___ EXERCISE MATERIAL
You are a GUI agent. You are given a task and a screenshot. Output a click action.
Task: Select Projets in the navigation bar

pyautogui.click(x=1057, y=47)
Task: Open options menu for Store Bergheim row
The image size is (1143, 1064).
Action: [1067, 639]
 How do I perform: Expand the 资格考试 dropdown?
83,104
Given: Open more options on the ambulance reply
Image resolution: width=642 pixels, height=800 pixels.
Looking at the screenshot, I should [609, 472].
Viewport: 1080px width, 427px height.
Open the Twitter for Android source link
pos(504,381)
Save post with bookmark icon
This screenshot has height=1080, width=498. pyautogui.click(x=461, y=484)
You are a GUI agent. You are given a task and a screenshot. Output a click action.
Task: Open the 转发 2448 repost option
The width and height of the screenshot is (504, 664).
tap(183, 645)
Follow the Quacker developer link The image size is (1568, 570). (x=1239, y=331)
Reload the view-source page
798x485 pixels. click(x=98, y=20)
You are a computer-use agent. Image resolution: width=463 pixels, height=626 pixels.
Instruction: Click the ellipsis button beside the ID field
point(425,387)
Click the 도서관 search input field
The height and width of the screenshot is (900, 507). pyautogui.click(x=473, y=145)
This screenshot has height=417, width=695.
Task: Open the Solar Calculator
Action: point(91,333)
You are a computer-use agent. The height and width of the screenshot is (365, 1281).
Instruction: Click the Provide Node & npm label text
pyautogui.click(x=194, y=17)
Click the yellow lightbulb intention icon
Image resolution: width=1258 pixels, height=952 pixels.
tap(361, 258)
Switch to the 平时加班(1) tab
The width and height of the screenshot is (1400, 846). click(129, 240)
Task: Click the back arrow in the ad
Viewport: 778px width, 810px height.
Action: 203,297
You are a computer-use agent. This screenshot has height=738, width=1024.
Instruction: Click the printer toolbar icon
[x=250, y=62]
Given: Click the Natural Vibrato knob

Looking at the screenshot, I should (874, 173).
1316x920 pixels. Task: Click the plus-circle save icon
______
* TASK PROMPT
Exactly and only the lines from the one containing "Click the yellow lightbulb intention icon" to the end of the entries above are to be written out.

* YOUR RESPONSE
Click the yellow lightbulb intention icon
Image resolution: width=1258 pixels, height=952 pixels.
tap(361, 258)
Switch to the 平时加班(1) tab
The width and height of the screenshot is (1400, 846). click(129, 240)
Task: Click the back arrow in the ad
Viewport: 778px width, 810px height.
Action: 203,297
You are a computer-use agent. This screenshot has height=738, width=1024.
Instruction: Click the printer toolbar icon
[x=250, y=62]
Given: Click the Natural Vibrato knob

Looking at the screenshot, I should (874, 173).
1316x920 pixels. Task: Click the plus-circle save icon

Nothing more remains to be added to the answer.